**What this task involves:**
Look through the data that follows and copy each line with the string "agent".

[Screenshot grounding data]
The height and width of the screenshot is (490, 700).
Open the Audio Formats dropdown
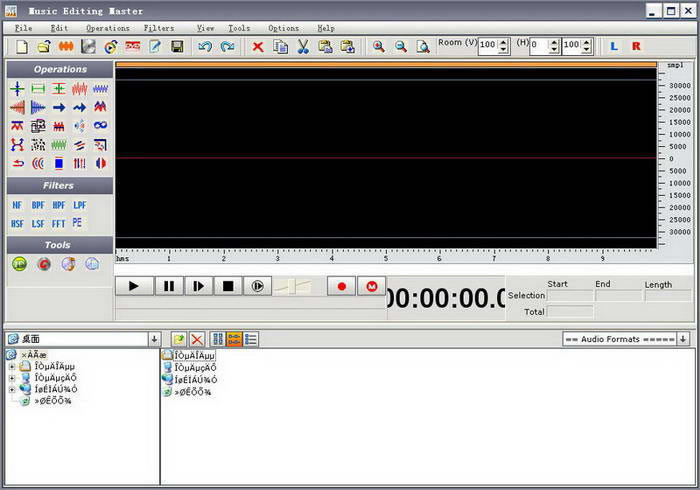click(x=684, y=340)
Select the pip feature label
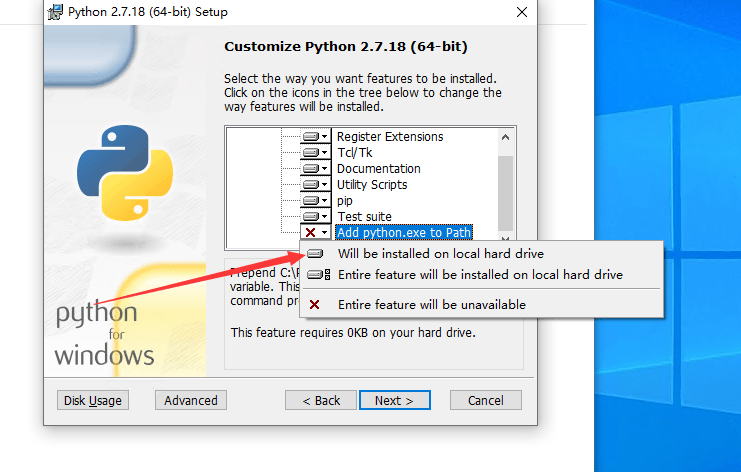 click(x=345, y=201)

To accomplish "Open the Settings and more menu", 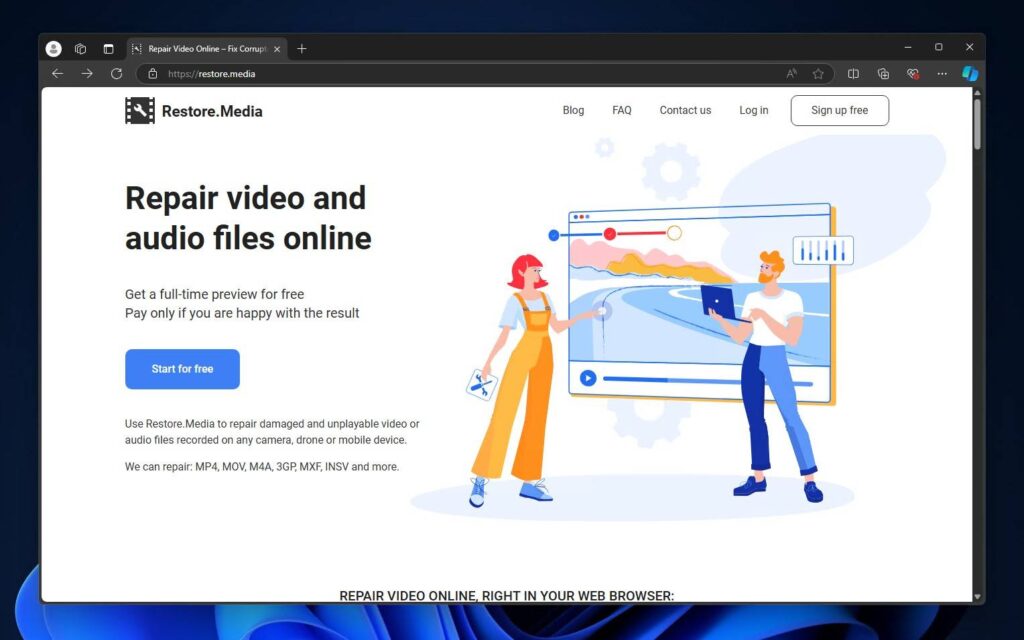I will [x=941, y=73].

* * *

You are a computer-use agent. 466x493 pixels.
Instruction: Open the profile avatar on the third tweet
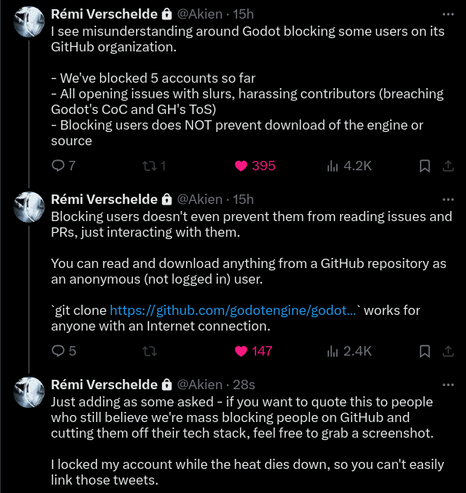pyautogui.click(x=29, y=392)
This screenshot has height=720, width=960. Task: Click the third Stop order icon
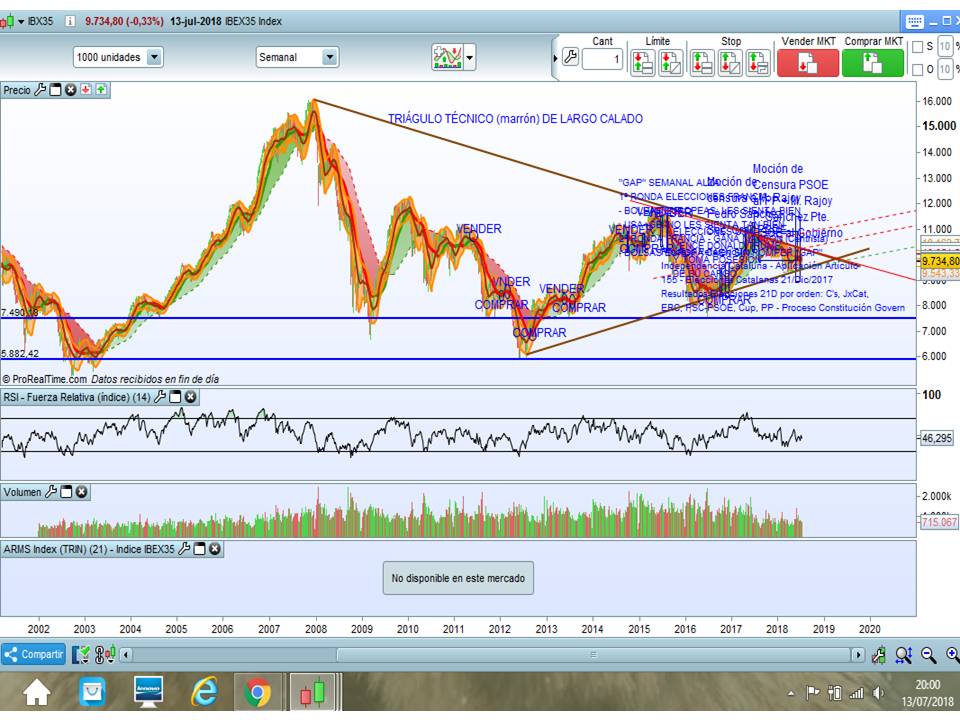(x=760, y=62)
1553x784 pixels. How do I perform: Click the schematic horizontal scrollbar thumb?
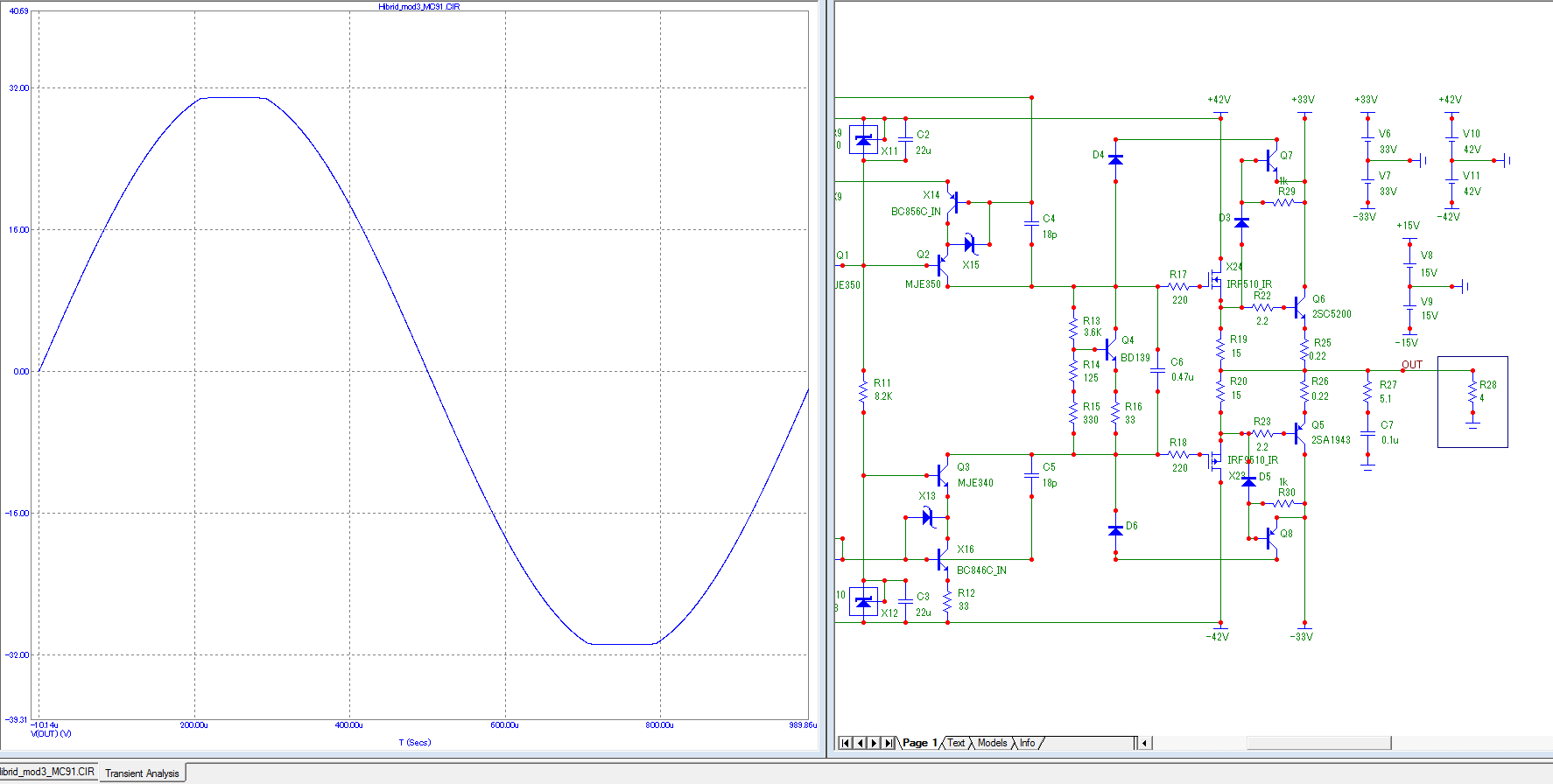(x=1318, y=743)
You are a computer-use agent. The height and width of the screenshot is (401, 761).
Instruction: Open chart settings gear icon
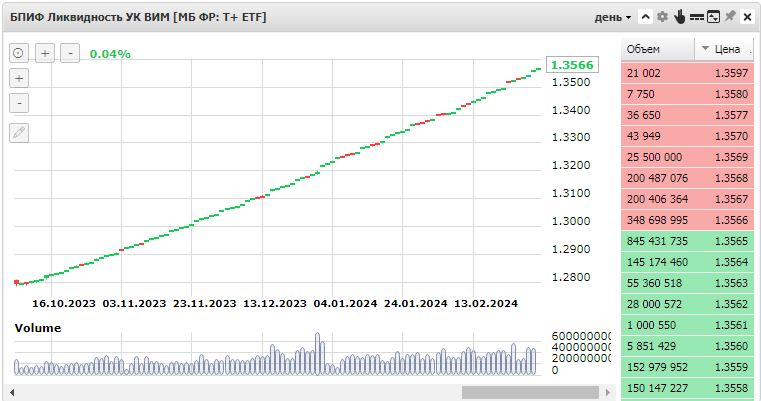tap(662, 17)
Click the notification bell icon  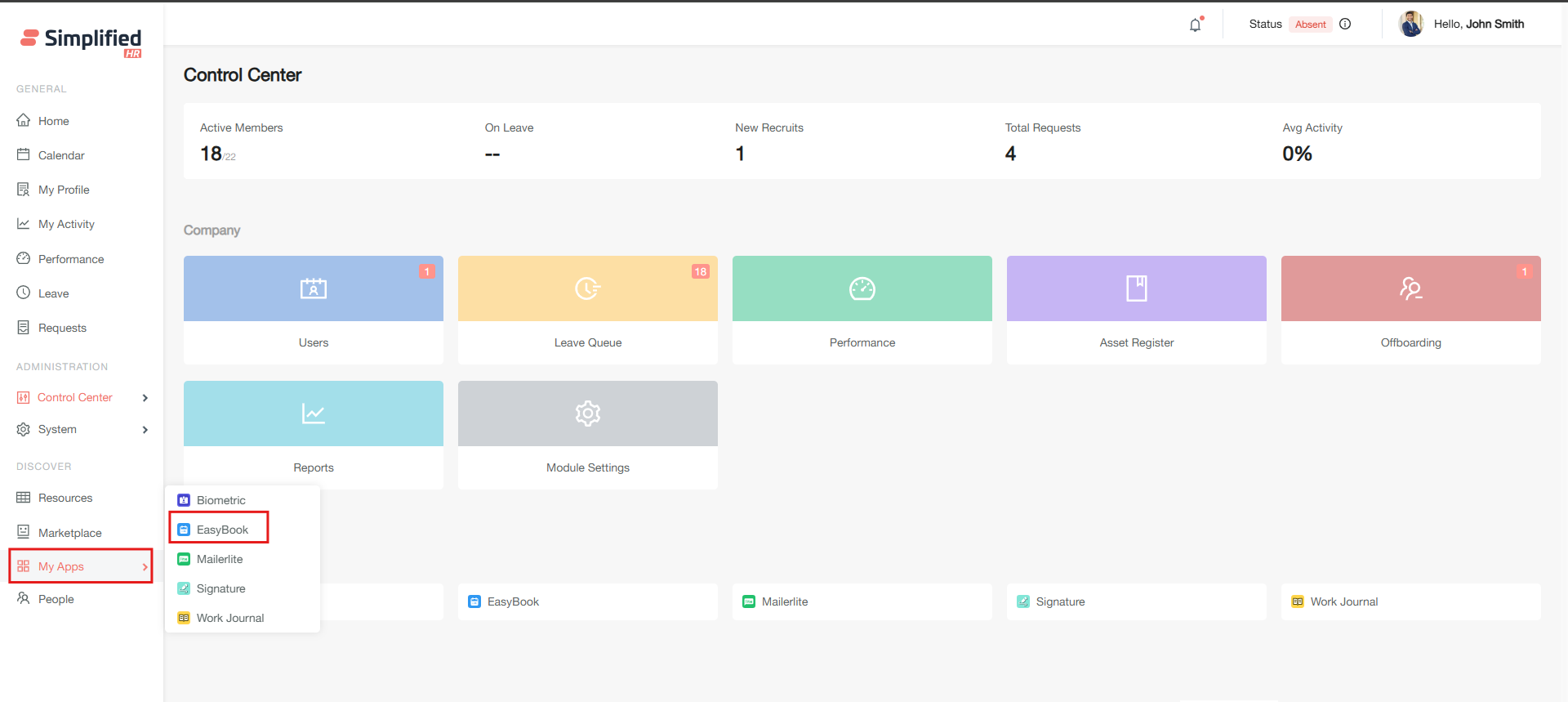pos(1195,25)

* * *

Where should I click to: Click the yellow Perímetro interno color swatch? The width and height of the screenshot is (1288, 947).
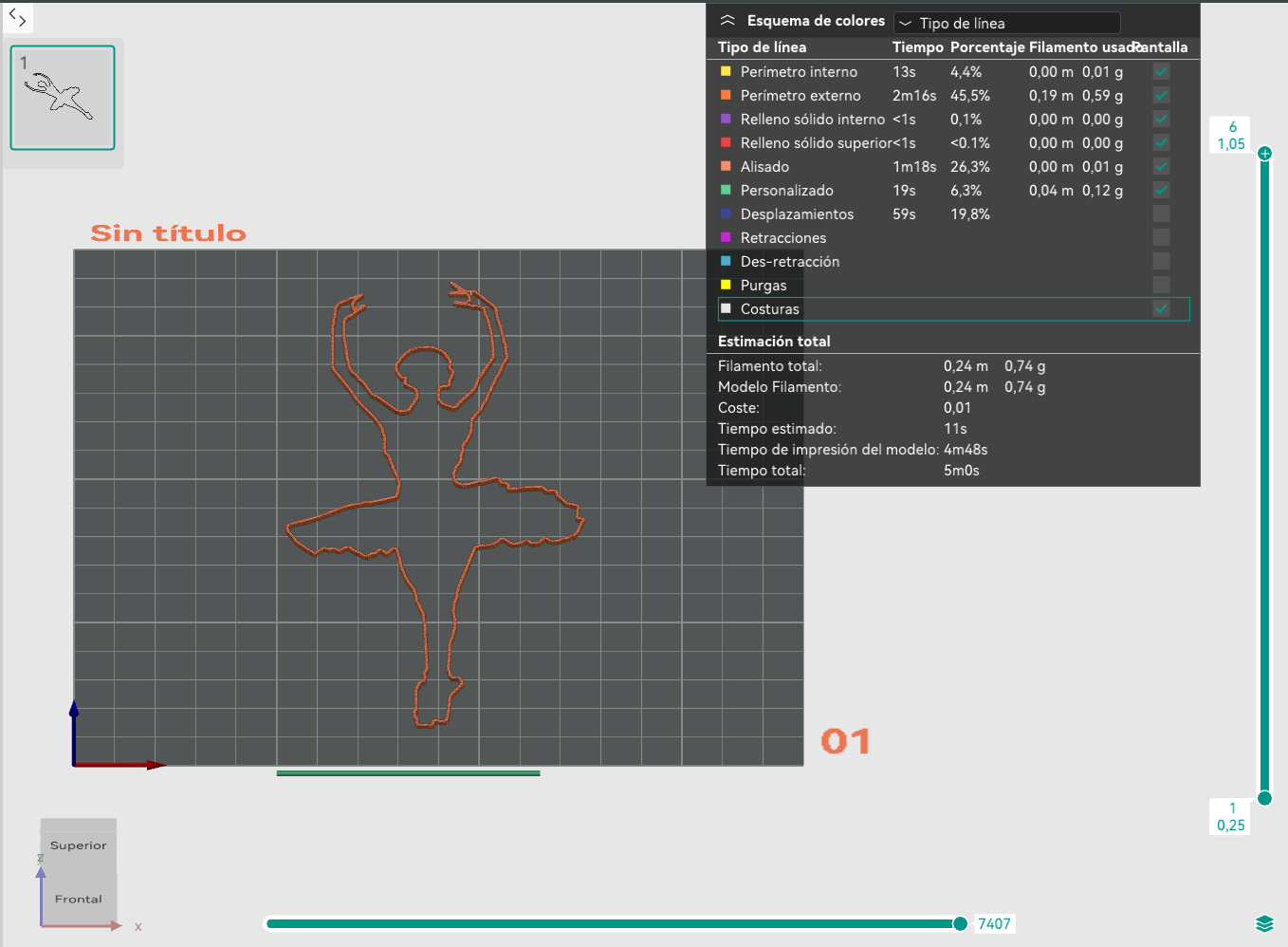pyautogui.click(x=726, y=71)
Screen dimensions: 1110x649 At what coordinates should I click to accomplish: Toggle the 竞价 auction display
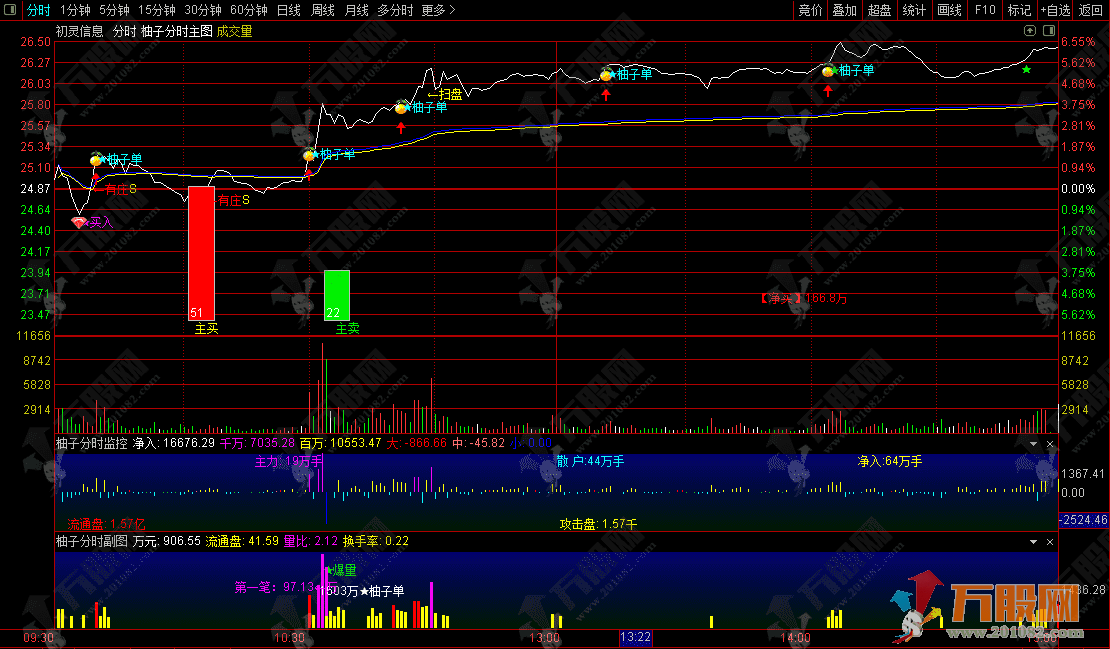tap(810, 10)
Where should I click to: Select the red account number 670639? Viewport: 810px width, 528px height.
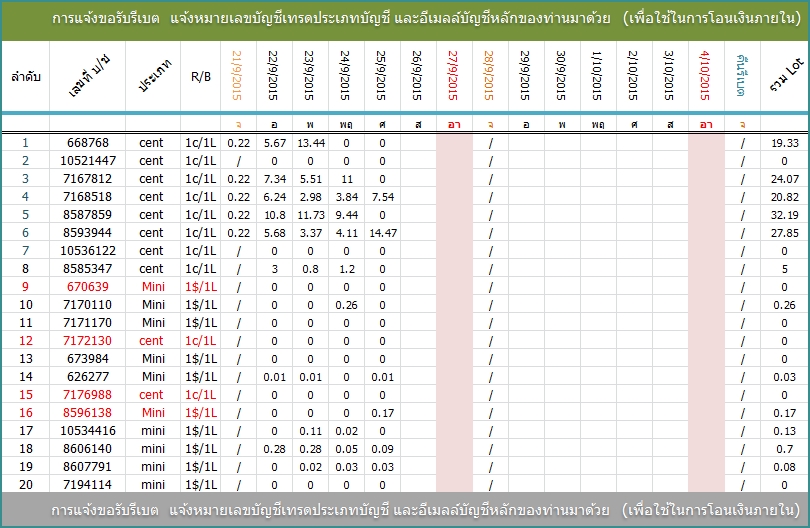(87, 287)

**Output below:**
You are a computer-use agent. 466x493 pixels.
You are a computer-use agent. The height and width of the screenshot is (401, 761).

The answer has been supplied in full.